Here is a slightly longer method than Brian M. Scott's, relying on knowing closed forms for $n$, $n^{2}$ and $n^{3}$.

You have: $$x_{n}=\frac{n(n+1)}{2}=\frac{1}{2}n^{2}+\frac{1}{2}n$$

Therefore: $$\begin{align}y_{n}&=\sum_{i=1}^{n}{\left(\frac{1}{2}i^{2}+\frac{1}{2}i\right)}=\frac{1}{2}\left(\sum_{i=1}^{n}i^{2}+\sum_{i=1}^{n}{i}\right)=\frac{1}{2}\left(\frac{n(n+1)(2n+1)}{6}+\frac{n(n+1)}{2}\right) \\ &= \frac{1}{2}\left(\frac{1}{3}n^{3}+n^{2}+\frac{2}{3}n\right) \end{align}$$

Therefore:

$$\begin{align}z_{n}&=\sum_{i=1}^{n}{\left(\frac{1}{6}n^{3}+\frac{1}{2}n^{2}+\frac{1}{3}n\right)}=\frac{1}{6}\sum_{i=1}^{n}n^{3}+\frac{1}{2}\sum_{i=1}^{n}n^{2}+\frac{1}{3}\sum_{i=1}^{n}{n} \\ &= \frac{1}{6}\cdot\frac{n^{2}(n+1)^{2}}{4}+\frac{1}{2}\cdot\frac{n(n+1)(2n+1)}{6}+\frac{1}{3}\cdot\frac{n(n+1)}{2} \\ &= \frac{1}{24}n(n+1)(n+2)(n+3)\end{align}$$

As someone who usually doesn't remember formulas for sums of binomial coefficients (although the sum here is simple to notice given Pascal's triangle), the presence of partial sums in the problem suggests using generating functions.
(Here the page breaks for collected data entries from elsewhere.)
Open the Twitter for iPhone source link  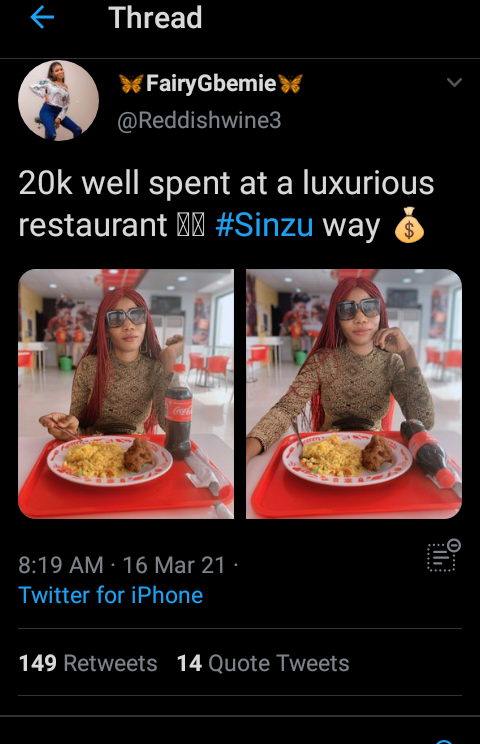coord(111,595)
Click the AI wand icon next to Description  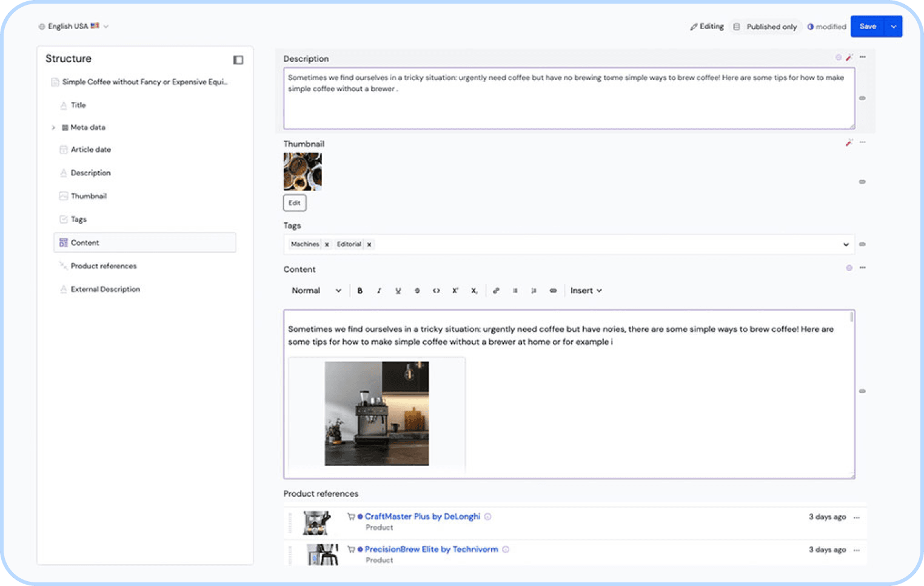click(849, 57)
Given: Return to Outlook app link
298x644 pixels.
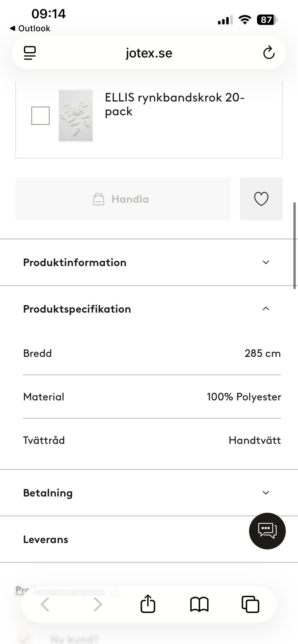Looking at the screenshot, I should pyautogui.click(x=30, y=29).
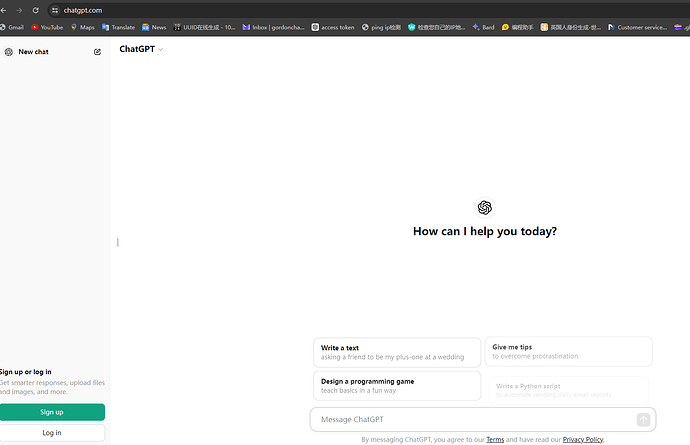Click the Log in button
This screenshot has width=690, height=445.
click(x=52, y=433)
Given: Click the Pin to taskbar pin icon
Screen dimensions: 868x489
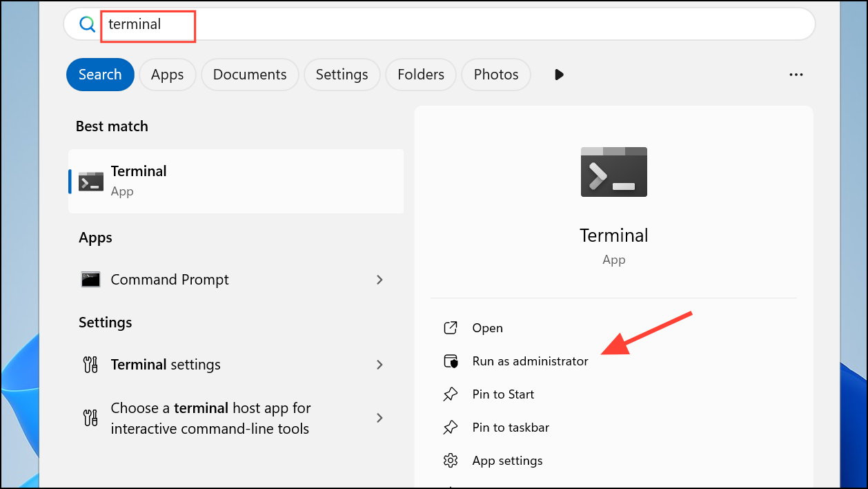Looking at the screenshot, I should click(x=451, y=428).
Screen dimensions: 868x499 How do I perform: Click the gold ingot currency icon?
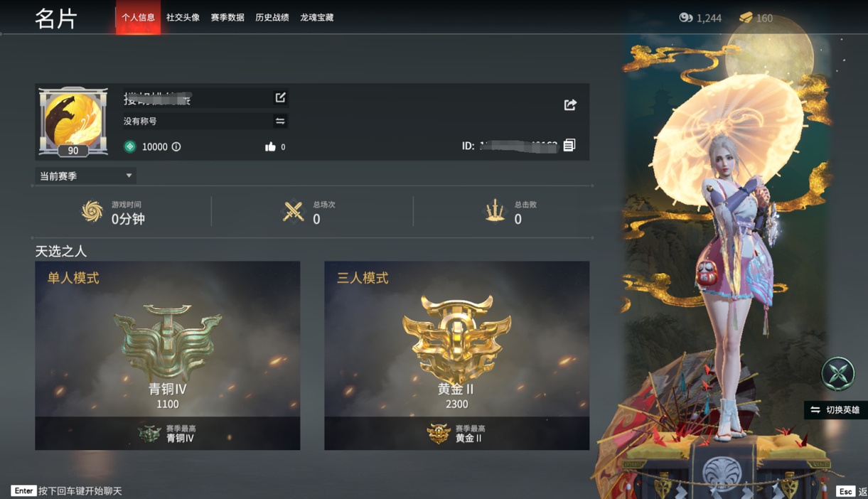(x=746, y=18)
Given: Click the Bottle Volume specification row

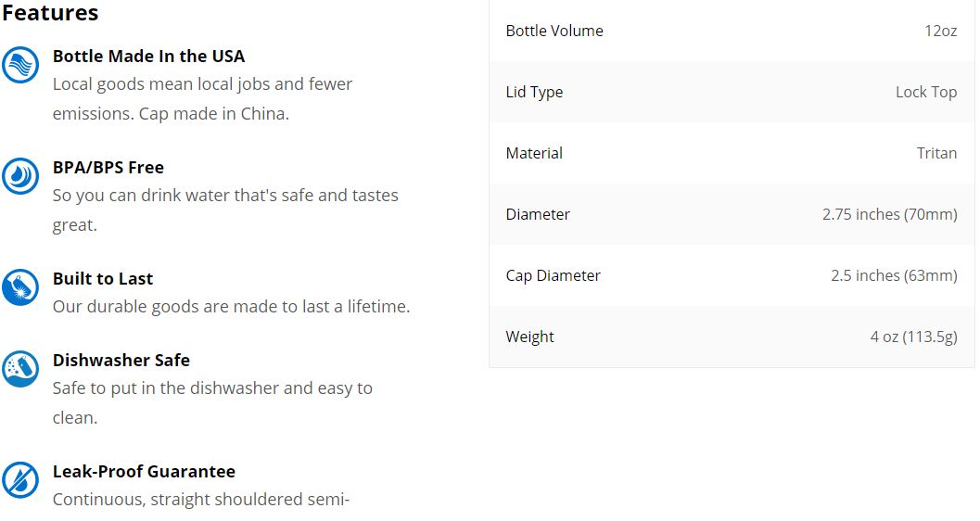Looking at the screenshot, I should pyautogui.click(x=732, y=31).
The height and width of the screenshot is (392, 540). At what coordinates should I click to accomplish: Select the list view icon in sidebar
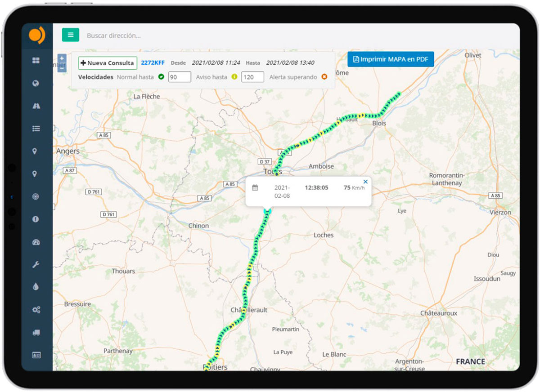[x=36, y=129]
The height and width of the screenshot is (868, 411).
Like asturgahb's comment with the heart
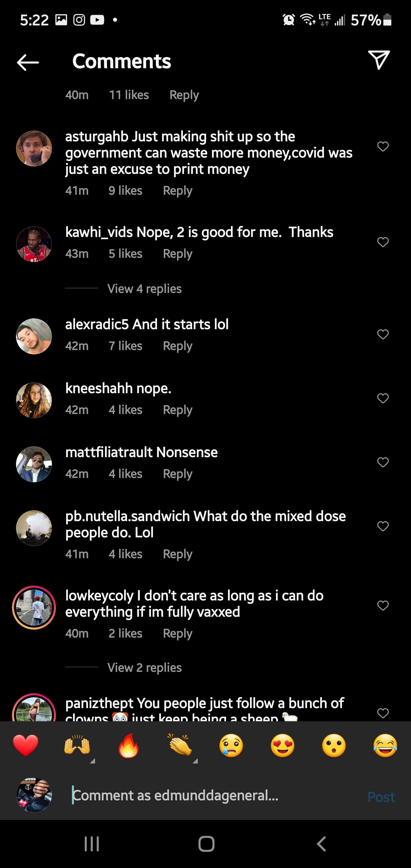point(383,147)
Note that if we have a function

$$f(x)=c_0+c_1 x+c_2 x^2+...+c_n x^n+... ,$$

then by multiplying by $\frac{1}{1-x}$ we get a new series where the coefficients are the partial sums of the $c_n$'s.

$$\frac{f(x)}{1-x} = f(x) \cdot (1 + x + x^2 + ...) = c_0 + (c_0+c_1)x + ... + \sum_{i=0}^n c_i x^n + ...$$

By using this, we can construct a few functions to find the desired value (careful here, we've changed from 0-indexing to 1-indexing):

\begin{align} f_1(x) = (1-x)^{-1} &= 1+x+x^2+...\\ f_2(x) = (1-x)^{-2} &= 1+2x+3x^2+...\\ f_3(x) = (1-x)^{-3} &= x_1+x_2 x+x_3x^2+...\\ f_4(x) = (1-x)^{-4} &= y_1+y_2 x+y_3x^2+...\\ f_5(x) = (1-x)^{-5} &= z_1+z_2 x+z_3x^2+... \end{align}

Note that $\frac{d}{dx} f_n(x) = n f_{n+1}(x)$. In particular, this gives that:

$$x_n = \frac{1}{2} n(n+1)$$ $$y_n = \frac{1}{3} n \cdot x_{n+1} = \frac{1}{6} n(n+1)(n+2)$$ $$z_n = \frac{1}{4} n \cdot y_{n+1} = \frac{1}{24} n(n+1)(n+2)(n+3)$$

from which $z_{20}$ can be easily computed.

Hint 1: Note that $$\frac{n(n+1)}2=\frac13\left(\frac{(n+1)(n+2)(n+3)}2 - \frac{n(n+1)(n+2)}2\right).$$ Now use the method of differences to find $y(n)$.

Hint 2: Note that $$\frac{n(n+1)(n+2)}6=\frac16\left(\frac{(n+1)(n+2)(n+3)(n+4)}4-\frac{n(n+1)(n+2)(n+3)}4\right).$$ Now use the method of differences to find $z(n)$.